Vaadamalli is a 2011 Indian Malayalam thriller film directed by Alberrt Antoni after his critically acclaimed debut film Kanne Madanguka.

The film was shot at various locations in Kochi, Alappuzha, Munnar, Athirapally and Thrissur.

Vaadamalli was produced by Sunil Chandrika Nair under the banner of Zoe Estebe Moviez.

==Plot==

The title symbolizes everlasting love and is set in the backdrop of a music college. It tells the story of a student named Vasu, who hails from a slum. The people in the slum sponsor his education.
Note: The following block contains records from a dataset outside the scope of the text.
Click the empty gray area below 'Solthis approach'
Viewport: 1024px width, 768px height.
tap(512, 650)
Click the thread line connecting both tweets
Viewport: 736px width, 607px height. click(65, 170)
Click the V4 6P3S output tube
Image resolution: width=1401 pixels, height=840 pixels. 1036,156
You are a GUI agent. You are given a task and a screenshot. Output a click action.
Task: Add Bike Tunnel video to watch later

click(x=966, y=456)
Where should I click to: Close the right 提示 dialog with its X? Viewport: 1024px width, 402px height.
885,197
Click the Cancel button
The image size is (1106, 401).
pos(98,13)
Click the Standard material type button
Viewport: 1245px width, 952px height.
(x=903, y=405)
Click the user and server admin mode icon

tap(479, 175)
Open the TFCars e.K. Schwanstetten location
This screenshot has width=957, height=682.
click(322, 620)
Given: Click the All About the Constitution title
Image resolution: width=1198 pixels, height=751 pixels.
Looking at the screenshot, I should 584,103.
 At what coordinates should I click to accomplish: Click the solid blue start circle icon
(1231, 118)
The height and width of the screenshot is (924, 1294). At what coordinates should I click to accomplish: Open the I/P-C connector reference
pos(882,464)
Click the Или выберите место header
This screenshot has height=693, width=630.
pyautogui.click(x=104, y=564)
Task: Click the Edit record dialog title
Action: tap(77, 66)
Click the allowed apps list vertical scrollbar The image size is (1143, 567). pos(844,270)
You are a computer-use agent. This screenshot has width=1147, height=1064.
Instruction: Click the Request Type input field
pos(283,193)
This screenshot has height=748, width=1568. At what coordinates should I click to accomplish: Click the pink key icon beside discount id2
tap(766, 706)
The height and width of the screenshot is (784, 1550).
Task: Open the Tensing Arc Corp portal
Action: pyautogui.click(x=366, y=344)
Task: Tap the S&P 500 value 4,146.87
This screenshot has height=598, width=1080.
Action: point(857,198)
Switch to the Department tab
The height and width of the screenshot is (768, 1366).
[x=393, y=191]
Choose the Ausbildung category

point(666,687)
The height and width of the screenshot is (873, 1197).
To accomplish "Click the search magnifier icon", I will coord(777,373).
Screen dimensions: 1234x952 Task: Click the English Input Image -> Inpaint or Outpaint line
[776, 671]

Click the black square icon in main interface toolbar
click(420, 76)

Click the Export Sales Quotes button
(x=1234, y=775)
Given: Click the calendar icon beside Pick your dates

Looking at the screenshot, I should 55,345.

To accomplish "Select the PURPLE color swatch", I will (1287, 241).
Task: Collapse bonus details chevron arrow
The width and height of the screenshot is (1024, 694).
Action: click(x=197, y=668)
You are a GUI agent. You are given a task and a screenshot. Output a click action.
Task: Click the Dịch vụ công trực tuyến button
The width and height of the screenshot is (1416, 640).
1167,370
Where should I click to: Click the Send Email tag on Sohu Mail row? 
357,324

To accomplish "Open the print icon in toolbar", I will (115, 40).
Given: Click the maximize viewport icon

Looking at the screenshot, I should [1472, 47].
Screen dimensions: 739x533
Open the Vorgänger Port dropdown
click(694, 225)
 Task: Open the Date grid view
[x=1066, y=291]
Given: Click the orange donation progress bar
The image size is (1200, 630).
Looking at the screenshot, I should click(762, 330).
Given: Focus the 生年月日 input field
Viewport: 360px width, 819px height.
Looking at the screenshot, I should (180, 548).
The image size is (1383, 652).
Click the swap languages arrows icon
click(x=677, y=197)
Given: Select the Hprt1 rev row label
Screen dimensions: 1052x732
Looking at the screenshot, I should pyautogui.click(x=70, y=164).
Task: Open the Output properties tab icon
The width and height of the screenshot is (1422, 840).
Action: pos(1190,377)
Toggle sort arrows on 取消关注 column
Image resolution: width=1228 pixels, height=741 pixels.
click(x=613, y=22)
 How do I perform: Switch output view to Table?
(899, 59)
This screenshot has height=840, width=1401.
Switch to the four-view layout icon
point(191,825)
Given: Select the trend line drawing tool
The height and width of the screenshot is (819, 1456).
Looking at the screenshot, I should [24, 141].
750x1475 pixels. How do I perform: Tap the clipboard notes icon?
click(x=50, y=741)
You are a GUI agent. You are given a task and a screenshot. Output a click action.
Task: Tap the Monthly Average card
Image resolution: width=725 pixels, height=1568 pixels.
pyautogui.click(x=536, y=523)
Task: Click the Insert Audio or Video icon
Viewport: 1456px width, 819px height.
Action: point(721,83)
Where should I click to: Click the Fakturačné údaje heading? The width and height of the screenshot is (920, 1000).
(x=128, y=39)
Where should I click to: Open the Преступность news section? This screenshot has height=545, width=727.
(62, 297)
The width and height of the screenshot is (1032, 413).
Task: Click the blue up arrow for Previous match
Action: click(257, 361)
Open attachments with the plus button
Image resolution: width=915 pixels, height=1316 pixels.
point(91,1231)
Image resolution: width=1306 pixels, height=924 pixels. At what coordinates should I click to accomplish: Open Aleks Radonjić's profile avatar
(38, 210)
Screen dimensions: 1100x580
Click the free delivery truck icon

Vrindha Nambiar comes from a rich family and she falls in love with Vasu. The story takes a dramatic turn when a girl goes missing from the college hostel. The clues to her whereabouts emerge when various students narrate their versions of the events. The Police officer finds that a girl took obscene pictures of Vrinda.

==Cast==
- Rahul Madhav as Vasu
- Pradeep Chandran as Brother/Police Officer
- Ramesh Raveendran as Sandesh
- Richa Panai as Vrindha Nambiar
- Niji Mary
- Jyothi Chatterji
- Biju Kuttan
- Raveendran
- Lintu Thomas as Vrindha's friend

==Soundtrack==

The songs of this movie were composed by Shyam Balakrishnan, with lyrics by Vayalar Sarath Chandra Varma.

| Track | Song | Singer(s) | Duration |
|---|---|---|---|
| 1 | "Neeyo Mazha" | K. K. Nishad, Neetha Subhir | 4:42 |
| 2 | "Tumanjin" | K. S. Chithra, U. Krish | 4:36 |
| 3 | "Anuragam" | Surmukhi Raman, K. K. Nishad | 4:16 |
| 4 | "Rapukalude" | Surmukhi Raman, P. G. Ragesh | 3:52 |
| 5 | "Neeyo" | Neetha Subhir | 4:40 |
| 6 | "Guitar Solo" |  | 3:16 |
| 7 | "Violin Solo" |  | 1:09 |

== Release ==
Rediff gave the film one out of five stars and wrote that "On the whole, Vaadamalli is, to put it mildly, inane".